▸ **AIM**
Please repeat the material below word for word, leaving out the pictures.

▸ **MATERIAL SUPPLIED**
* Start *
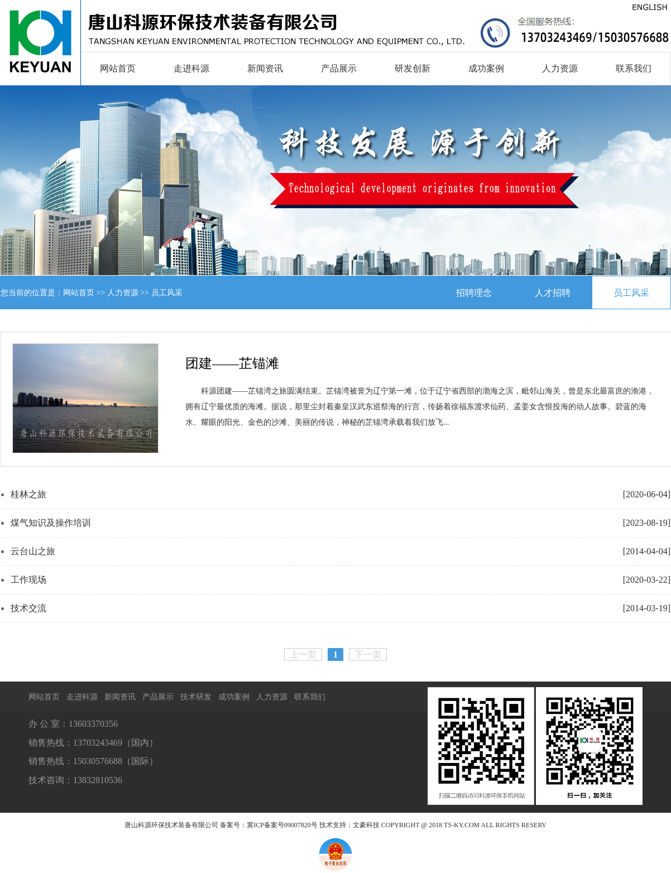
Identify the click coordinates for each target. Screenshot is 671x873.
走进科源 (191, 68)
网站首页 (118, 68)
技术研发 (196, 697)
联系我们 (633, 68)
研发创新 (412, 68)
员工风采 (631, 293)
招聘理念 (474, 293)
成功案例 (486, 68)
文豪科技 (366, 825)
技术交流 (28, 608)
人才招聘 (553, 293)
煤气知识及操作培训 (51, 522)
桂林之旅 (28, 494)
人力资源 (560, 68)
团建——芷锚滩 (232, 363)
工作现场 (28, 579)
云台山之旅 (33, 551)
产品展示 (339, 68)
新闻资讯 (265, 68)
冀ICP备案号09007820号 (282, 825)
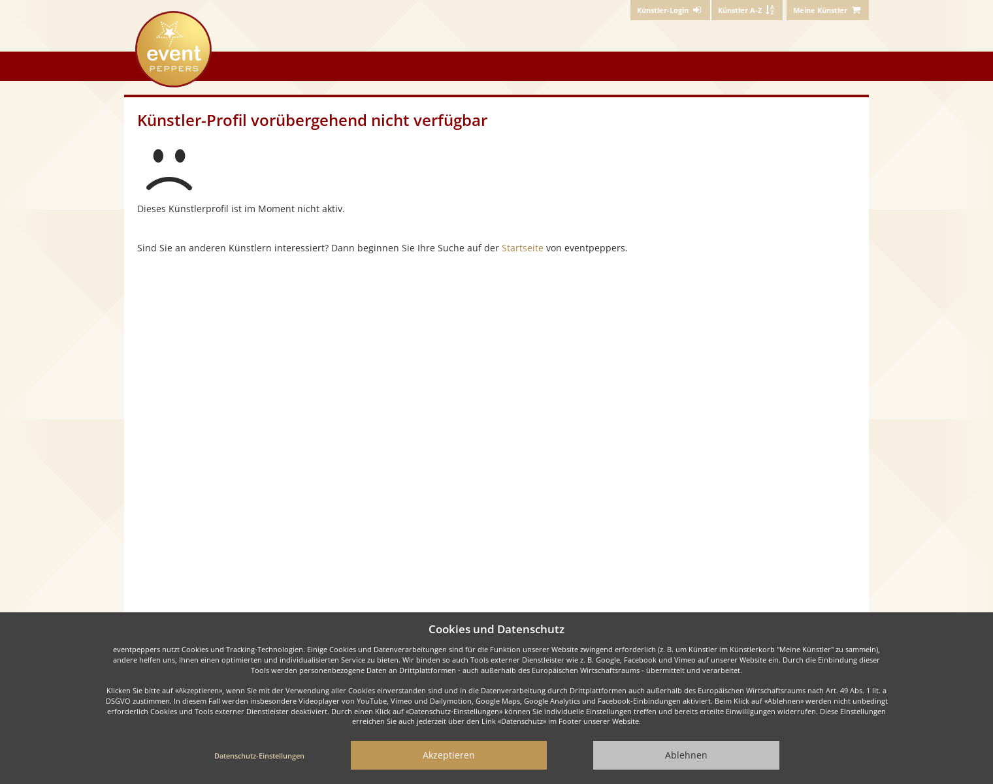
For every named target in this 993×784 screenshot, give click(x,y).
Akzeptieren (449, 755)
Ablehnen (686, 755)
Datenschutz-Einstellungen (259, 755)
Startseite (523, 248)
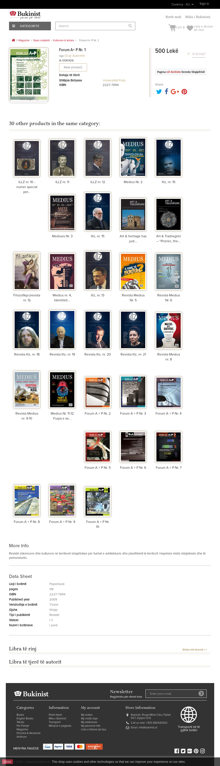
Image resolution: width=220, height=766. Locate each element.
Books (20, 715)
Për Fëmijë (23, 726)
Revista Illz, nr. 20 (97, 354)
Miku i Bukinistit (197, 17)
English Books (25, 718)
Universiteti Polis (114, 80)
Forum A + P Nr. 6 (133, 467)
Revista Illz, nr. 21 (133, 354)
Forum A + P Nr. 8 (27, 522)
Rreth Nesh (55, 715)
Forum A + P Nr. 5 (98, 467)
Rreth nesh (173, 17)
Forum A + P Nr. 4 (169, 413)
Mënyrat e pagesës (60, 726)
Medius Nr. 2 (133, 182)
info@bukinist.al (148, 727)
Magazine (22, 729)
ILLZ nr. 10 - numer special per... (26, 187)
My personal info (90, 726)
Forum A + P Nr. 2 (98, 413)
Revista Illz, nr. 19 (62, 354)
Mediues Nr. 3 (62, 236)
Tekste (20, 722)
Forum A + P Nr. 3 (133, 413)
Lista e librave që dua (93, 729)
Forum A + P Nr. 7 (169, 467)
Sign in (204, 3)
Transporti (55, 722)
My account (90, 708)
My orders (87, 715)
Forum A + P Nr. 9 (62, 522)
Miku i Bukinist (57, 718)
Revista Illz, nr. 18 (27, 354)
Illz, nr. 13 (97, 295)
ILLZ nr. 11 (62, 182)
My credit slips (89, 718)
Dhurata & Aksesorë (28, 733)
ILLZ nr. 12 (97, 182)
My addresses (89, 722)
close (7, 761)
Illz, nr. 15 (168, 182)
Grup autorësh (74, 55)
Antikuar (22, 736)
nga (61, 55)
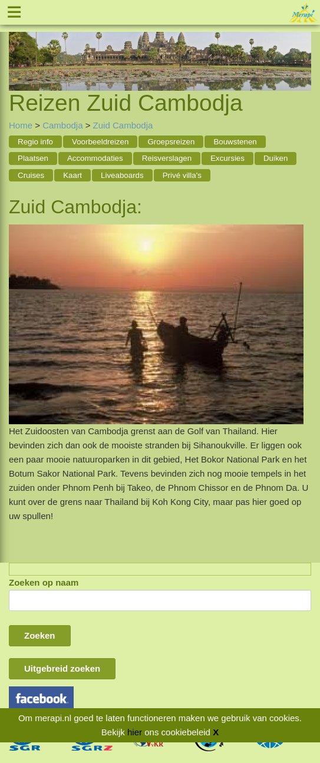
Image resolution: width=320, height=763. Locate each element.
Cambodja (62, 125)
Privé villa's (182, 175)
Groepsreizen (170, 141)
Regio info (35, 141)
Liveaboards (122, 175)
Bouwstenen (234, 141)
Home (20, 125)
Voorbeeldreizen (100, 141)
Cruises (31, 175)
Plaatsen (33, 158)
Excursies (227, 158)
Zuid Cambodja (123, 125)
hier (134, 732)
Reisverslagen (167, 158)
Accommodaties (95, 158)
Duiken (275, 158)
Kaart (72, 175)
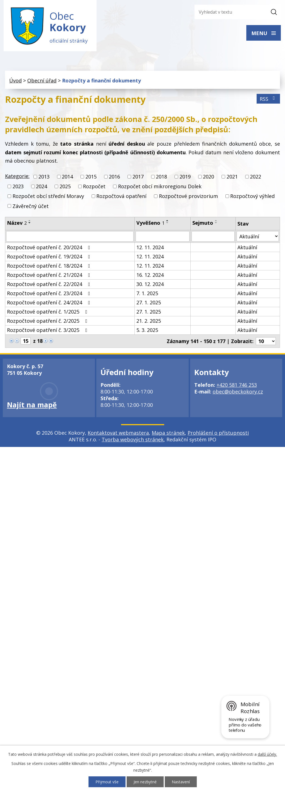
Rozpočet (94, 187)
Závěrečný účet (31, 206)
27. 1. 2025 (148, 303)
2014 (67, 177)
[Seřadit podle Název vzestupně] (30, 221)
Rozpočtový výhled (252, 197)
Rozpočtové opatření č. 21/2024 (49, 275)
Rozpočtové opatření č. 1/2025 (48, 312)
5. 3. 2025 (147, 330)
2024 (41, 187)
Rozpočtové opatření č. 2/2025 (48, 321)
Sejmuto (202, 223)
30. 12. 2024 (150, 285)
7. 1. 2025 (147, 294)
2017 (138, 177)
* End *
▸ **TASK ANSWER**
Identify the click coordinates for each target. Screenshot is 671x873.
走进科源 (191, 68)
网站首页 (118, 68)
技术研发 (196, 697)
联系我们 (633, 68)
研发创新 (412, 68)
员工风采 (631, 293)
招聘理念 (474, 293)
成功案例 (486, 68)
文豪科技 (366, 825)
技术交流 (28, 608)
人才招聘 (553, 293)
煤气知识及操作培训 (51, 522)
桂林之旅 (28, 494)
人力资源 (560, 68)
团建——芷锚滩 (232, 363)
工作现场 (28, 579)
云台山之旅 (33, 551)
产品展示 (339, 68)
新闻资讯 (265, 68)
冀ICP备案号09007820号 (282, 825)
For every named target in this 993×784 screenshot, give click(x,y).
Akzeptieren (449, 755)
Ablehnen (686, 755)
Datenschutz-Einstellungen (259, 755)
Startseite (523, 248)
Image resolution: width=220, height=766. Locate each element.
Books (20, 715)
Për Fëmijë (23, 726)
Revista Illz, nr. 20 (97, 354)
Miku i Bukinistit (197, 17)
English Books (25, 718)
Universiteti Polis (114, 80)
Forum A + P Nr. 6 (133, 467)
Revista Illz, nr. 21 (133, 354)
Forum A + P Nr. 8 (27, 522)
Rreth Nesh (55, 715)
Forum A + P Nr. 5 (98, 467)
Rreth nesh (173, 17)
Forum A + P Nr. 4 (169, 413)
Mënyrat e pagesës (60, 726)
Medius Nr. 2 (133, 182)
info@bukinist.al (148, 727)
Magazine (22, 729)
ILLZ nr. 10 - numer special per... (26, 187)
My personal info (90, 726)
Forum A + P Nr. 2 (98, 413)
Revista Illz, nr. 19 (62, 354)
Mediues Nr. 3 (62, 236)
Tekste (20, 722)
Forum A + P Nr. 3 (133, 413)
Lista e librave që dua (93, 729)
Forum A + P Nr. 7 (169, 467)
Sign in (204, 3)
Transporti (55, 722)
My account (90, 708)
My orders (87, 715)
Forum A + P Nr. 9 (62, 522)
Miku i Bukinist (57, 718)
Revista Illz, nr. 18 (27, 354)
Illz, nr. 13 (97, 295)
ILLZ nr. 11 (62, 182)
My credit slips (89, 718)
Dhurata & Aksesorë (28, 733)
ILLZ nr. 12 (97, 182)
My addresses (89, 722)
close (7, 761)
Illz, nr. 15 (168, 182)
Grup autorësh (74, 55)
Antikuar (22, 736)
nga (61, 55)
Image resolution: width=320, height=763. Locate each element.
Cambodja (62, 125)
Privé villa's (182, 175)
Groepsreizen (170, 141)
Regio info (35, 141)
Liveaboards (122, 175)
Bouwstenen (234, 141)
Home (20, 125)
Voorbeeldreizen (100, 141)
Cruises (31, 175)
Plaatsen (33, 158)
Excursies (227, 158)
Zuid Cambodja (123, 125)
hier (134, 732)
Reisverslagen (167, 158)
Accommodaties (95, 158)
Duiken (275, 158)
Kaart (72, 175)
Rozpočet (94, 187)
Závěrečný účet (31, 206)
27. 1. 2025 (148, 303)
2014 (67, 177)
[Seřadit podle Název vzestupně] (30, 221)
Rozpočtový výhled (252, 197)
Rozpočtové opatření č. 21/2024 (49, 275)
Rozpočtové opatření č. 1/2025 (48, 312)
5. 3. 2025 (147, 330)
2024 (41, 187)
Rozpočtové opatření č. 2/2025 (48, 321)
Sejmuto (202, 223)
30. 12. 2024 (150, 285)
7. 1. 2025 (147, 294)
2017 (138, 177)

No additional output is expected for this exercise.